Altered morphology of dendritic spines and the expression level of synaptic proteins in mutant animals. A, Three-dimensional reconstruction of dendrites from control and mutant animals 12 weeks after induction of the Dicer1 gene mutation. A visualization of synaptic connections by the presynaptic marker Bassoon (in blue). B, An increase in the length of dendritic spines in CA1 hippocampal neurons of Dicer1^CaMKCreERT2 mutant mice compared with controls (control, n = 5; mutant, n = 6; average total length of analyzed dendrites per animal was 140 μm). C, Representative pictures showing morphology of control and mutant CA1 area neuron (filled with biocytin) 15 weeks after induction of the Dicer1 gene mutation.
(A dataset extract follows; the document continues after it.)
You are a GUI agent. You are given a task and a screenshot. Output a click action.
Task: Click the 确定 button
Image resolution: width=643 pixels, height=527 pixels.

D, Sholl analysis of dendritic tree of CA1 neurons performed 15 weeks after induction. For analysis, all dendrites of individual neurons were traced, and statistical analysis was performed by repeated-measures ANOVA. There is no significant difference in dendritic tree arborization between control and mutant mice (p = 0.4; F_(1,172) = 0.78). An interaction between the genotype and the distance from the soma (dependent variable categorical predictor, p < 0.01; F_(1,172) = 1.53) indicates a shift in the neuronal arborization toward the more distal dendrites in mutants.

Figure 7.

Expression level of synaptic proteins in mutant animals. A, C, Relative protein levels of synaptic plasticity-related genes: proBDNF, BDNF, PSD95, GluR1, and GluR2 (control, n = 8; mutant, n = 5; *p < 0.05, ***p < 0.001). All values are presented in relation to the neuronal marker NeuN. B, Gel zymography for MMP-9 showing a level of the enzyme activity; Western blot showing representative samples for β-DG (MMP-9 substrate) cleavage. Quantification of a product of cleavage β-DG₃₀ (control, n = 8; mutant, n = 5; *** p < 0.001). D, A table shows potential interacting pairs of miRNA–mRNA in synaptic plasticity-related genes. Colors represent number of predicted miRNA binding sites in target mRNA. Data are shown as mean ± SEM.